После обеда Вандана водила меня в клуб, на детскую площадку. Всегда брала с собой что-нибудь перекусить. Несла судочек с едой в одной руке, другой держала за руку меня. В кабинке моторикши она учила меня говорить на маратхи. Она родилась в деревне, названия которой я даже не знала. Вандана смеялась над моим произношением, я краснела и не хотела пробовать еще раз, но мне самой даже в голову не пришло посмеяться над ней, когда она сказала, что не умеет читать и писать. Наверное, потому, что я сама не умела ни читать, ни писать. У нас был уговор: она учит меня маратхи, я учу ее буквам английского алфавита. Мне не нравилось на детской площадке, но, когда Вандана раскачивалась на качелях, взлетая все выше и выше, все ближе к небу, мне хотелось к ней присоединиться.

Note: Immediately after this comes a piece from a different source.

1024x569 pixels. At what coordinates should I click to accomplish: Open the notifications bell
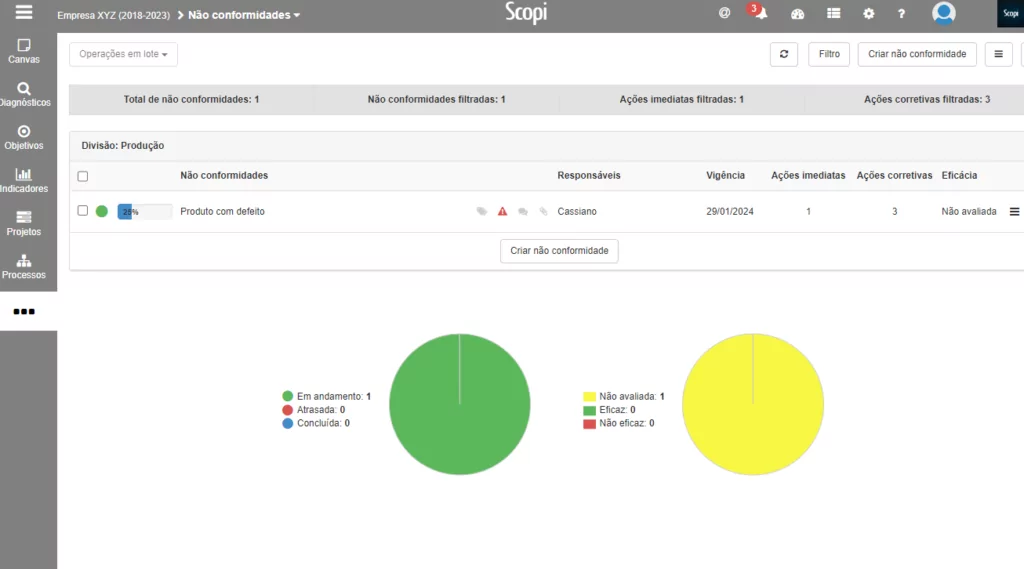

Иногда она задирала сари чуть ли не до колен и пропускала его между ног наподобие штанов. Подметая полы, она сидела так низко на корточках, что ее ягодицы почти касались пола. Но все-таки не касались. Она могла оставаться в таком положении очень долго. Мне казалось, что целую вечность. Однажды я попыталась засечь время, но его прошло столько, что я успела забыть, что мне надо смотреть на часы. У нее не хватало нескольких передних зубов, и, когда она улыбалась, ее десны зияли розовыми пустотами. Каждое утро она приносила свежие зеленые перцы чили и готовила поху мне на завтрак.
Однажды вечером, когда она собралась уходить, я вышла в прихожую следом за ней. Она привязала ключи к бечевке на поясе и взяла свои сандалии, чтобы надеть их в коридоре, уже за дверью.